Way back when, banking was simple, personal, and took a very long time. Back then, you would find your way to your branch, queue up and wait a while before seeing a friendly teller, who would dutifully attend to your financial needs. Quaint though it may be, the process was nothing but a hassle. Luckily, since then we have advanced leaps and bounds. While tellers still grace the counters of bank branches, most of us have moved on to their brethren, automated teller machines. Since the ATMs were first widely introduced in 70s a lot has changed. With the advance of the internet and mobile devices, many of us hardly find a reason to step foot inside a bank branch in our day-to-day lives. For many, banking has long since become (almost) entirely digital. So why, then, are bank branches still around? That’s precisely the question posed by a new wave of upstart, purely digital so-called ‘virtual banks’.
Britain’s Monzo, Simple and Ally in the States, and WeBank and MYbank in mainland China all have catchy names and plenty of customers, especially among younger generations. But are they up to the task of replacing full-fledged, traditional financial institutions, and do they have a bright path forward? Regulators in two of Asia’s most important financial centres are jumping on the virtual bandwagon, getting ready to issue licenses and challenging these new entrants to prove their worth.

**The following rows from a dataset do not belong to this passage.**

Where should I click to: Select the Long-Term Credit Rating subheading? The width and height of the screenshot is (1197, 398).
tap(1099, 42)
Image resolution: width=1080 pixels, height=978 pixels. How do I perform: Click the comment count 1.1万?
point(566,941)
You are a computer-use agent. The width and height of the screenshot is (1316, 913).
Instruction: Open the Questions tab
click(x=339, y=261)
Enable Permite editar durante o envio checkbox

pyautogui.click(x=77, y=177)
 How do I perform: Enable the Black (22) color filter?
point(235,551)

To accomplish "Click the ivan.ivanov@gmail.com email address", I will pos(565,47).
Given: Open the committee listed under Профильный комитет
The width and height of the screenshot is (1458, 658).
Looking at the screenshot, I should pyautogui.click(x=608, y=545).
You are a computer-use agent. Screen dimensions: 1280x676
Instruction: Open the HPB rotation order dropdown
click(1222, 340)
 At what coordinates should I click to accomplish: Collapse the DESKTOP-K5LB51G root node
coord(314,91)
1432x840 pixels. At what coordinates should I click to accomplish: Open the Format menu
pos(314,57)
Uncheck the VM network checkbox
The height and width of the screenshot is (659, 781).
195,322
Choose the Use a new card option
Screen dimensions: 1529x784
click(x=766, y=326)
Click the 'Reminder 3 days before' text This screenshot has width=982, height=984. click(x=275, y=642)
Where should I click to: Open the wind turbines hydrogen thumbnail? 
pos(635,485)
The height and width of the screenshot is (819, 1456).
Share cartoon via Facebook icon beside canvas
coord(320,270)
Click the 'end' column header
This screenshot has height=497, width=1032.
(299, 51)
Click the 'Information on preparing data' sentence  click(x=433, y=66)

So what is a virtual bank, anyway?
Simply put, the term refers to any bank that eschews physical branches to instead deliver financial services via the internet or other electronic means. This goes a step beyond accepting payment instructions through an app. These banks accept deposits, make loans and provide all other traditional banking services in a non-traditional, digital way. To be clear, these also go a step beyond the digital financial services offered by the likes of PayPal, Google Pay or the rest. These ‘e-wallets’ merely serve as intermediaries between a user, a merchant, and a user’s traditional financial providers, while virtual banks, or neobanks, truly do provide a full banking experience in a digital form.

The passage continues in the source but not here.